Выпуск №22
Автор: Леонид Георгиевский
Урсула Ле Гуин в эссе «Литературная теория сумки» сравнивала мужское творчество и мировосприятие со стрелой или ножом, а женское — с сумкой. Но почему женщина не может украсть нож? У женщины должно быть всё — и ножи, и сумки.
Я и рана, и нож, и жертва, и палач, говорит поэт-мужчина. У меня есть и нож, и сумка, может сказать женщина или квир. У Нины Хабиас было и то, и другое. (Хотелось бы мне сказать о ком-то: «Новая Хабиас явилась», — но это вряд ли получится: новые девочки будут только собой.)
Сводить женские слова к медленному кропотливому собирательству или бесконечным описаниям секса — новая ловушка, дорога к эссенциализму, который действует, как дрянной дешёвый кофе: поначалу пробуждает, но вскоре человека потянет в сон ещё сильнее, чем накануне.
Когда-то я комодерировал «падонковский» литературный сайт. Девушки там без всякого феминизма отмачивали такое, что не каждый брутальный пацан сочинит. При этом они скрывали имена, опасались огласки и часто не любили других женщин.
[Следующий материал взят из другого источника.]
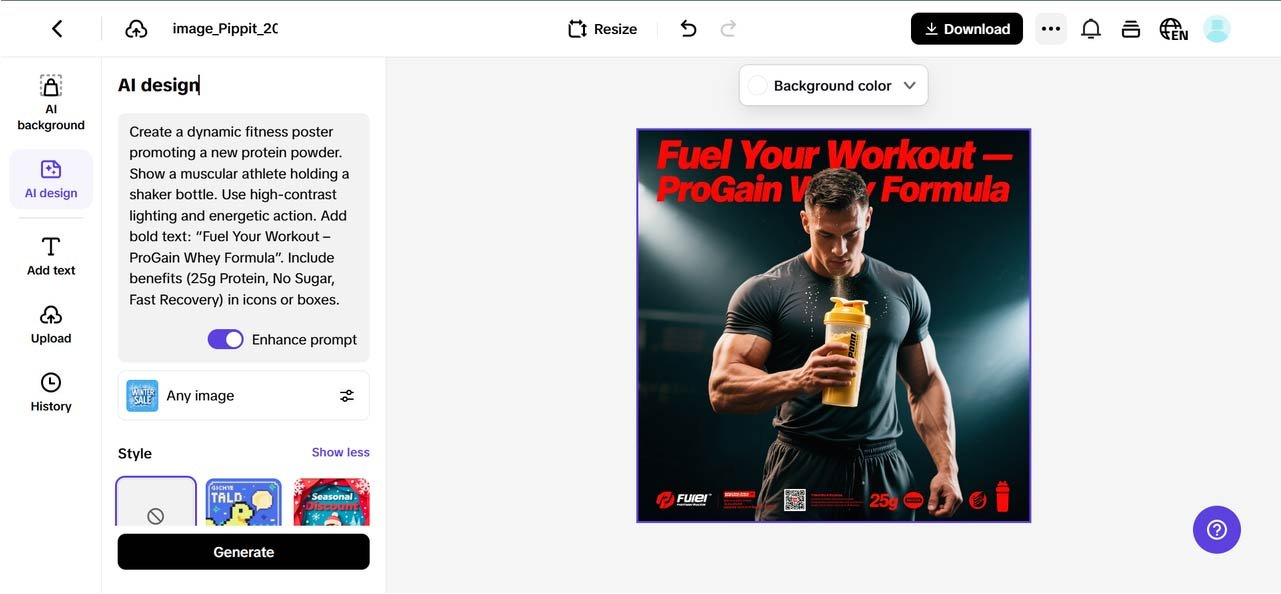Viewport: 1281px width, 594px height.
Task: Open the History panel
Action: [x=51, y=392]
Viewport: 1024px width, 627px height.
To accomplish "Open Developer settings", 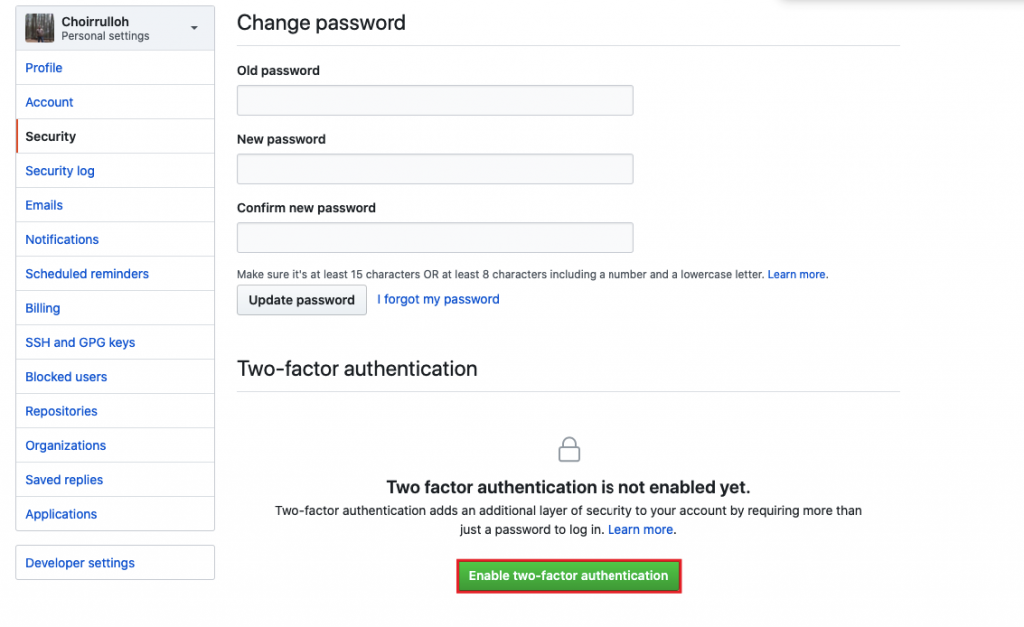I will coord(79,562).
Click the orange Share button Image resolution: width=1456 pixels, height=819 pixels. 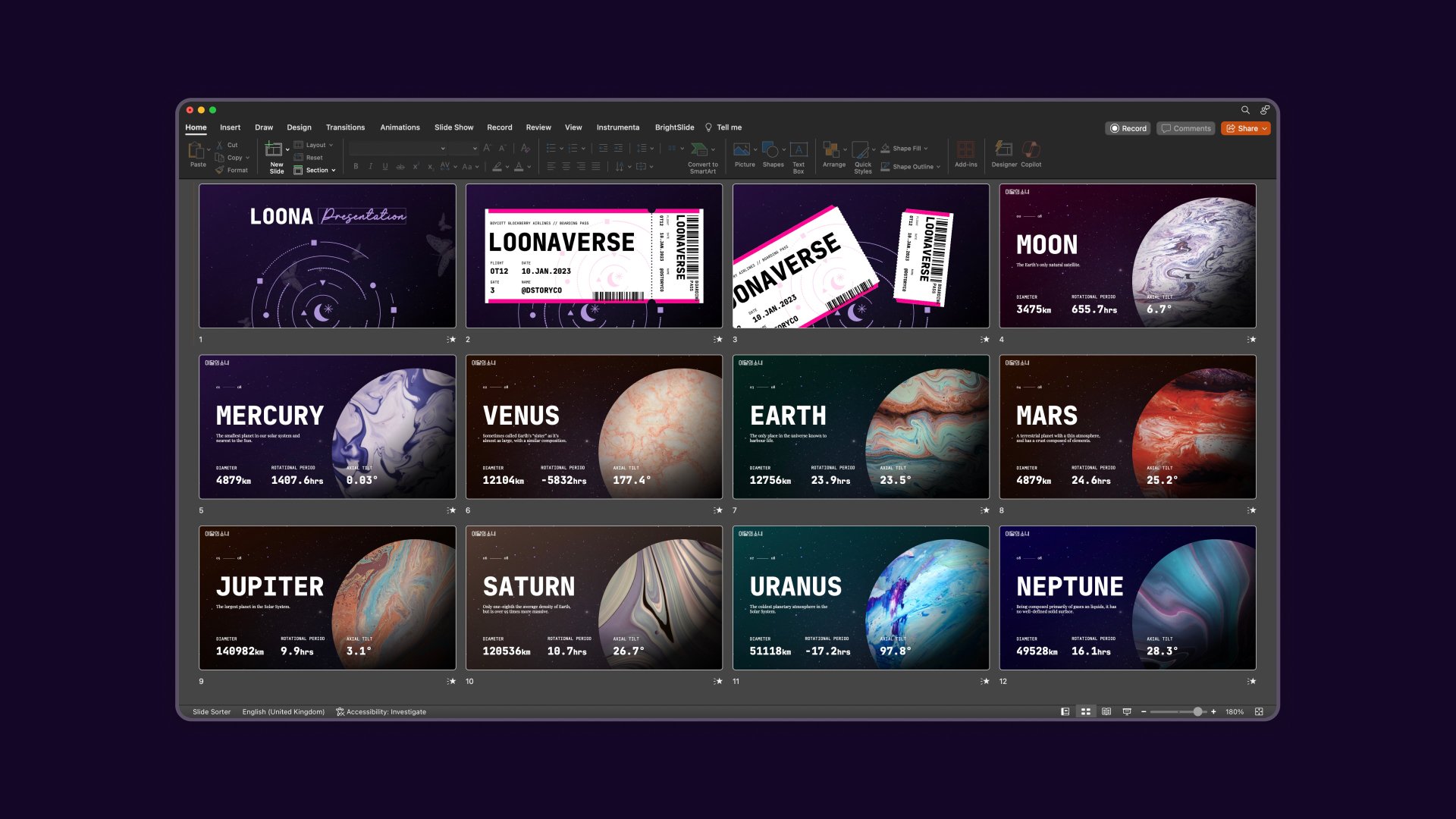point(1245,129)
Я хочу прочесть не только неомодернисток, но и новых женщин-подонков, которые будут феминистками. В числе самых крутых литературных подонков — американская феминистка Триша Уорден, которую перевели на русский в начале нулевых.
Женщинам доступен широчайший диапазон — от подонка до бодхисатвы. Но на русскоязычном пространстве принято считать, что женщина стоит перед богом, как перед мужчиной, молельня-будуар, муж хлестал меня узорчатым, вдвое сложенным ремнём, а всё остальное — бездуховный мусор. Между тем, в дальневосточной мифологии справедливые женщины и небинарные люди («те, кто находится вне пола») — эманации Махакалы. Sapienti sat. На этом пространстве женщина не будет молиться на гвоздь, на котором когда-то висел мужской плащ. Потому что кто он ей, обладатель плаща, — духовный учитель? В лучшем случае — алкоголик, считающий себя умнее других и боящийся протрезветь, чтобы не рассмотреть другие лица более отчётливо. Он своё-то еле видит, куда ему учить женщину жизни.
Иногда женщины сбиваются с речи, как со счёта, путают речь и счёт. Это у людей, слишком привыкших к привилегиям, всё заканчивается, а у них начинается, а затянувшееся начало — время ошибок. Как-то я сам серьёзно ошибся, и пришлось выплавлять новый нож.
Но я хочу собирать травы, говорит женщина с лицом, похожим на пацифистский плакат. Оставьте меня в покое, я мечтаю о милых уютных книгах. Только трава в её руках становится металлической, время сейчас такое. В её голосе звучит милый уютный металл.
Наверное, феминистское искусство — это синтез, металлическая сумка, которой и убить можно.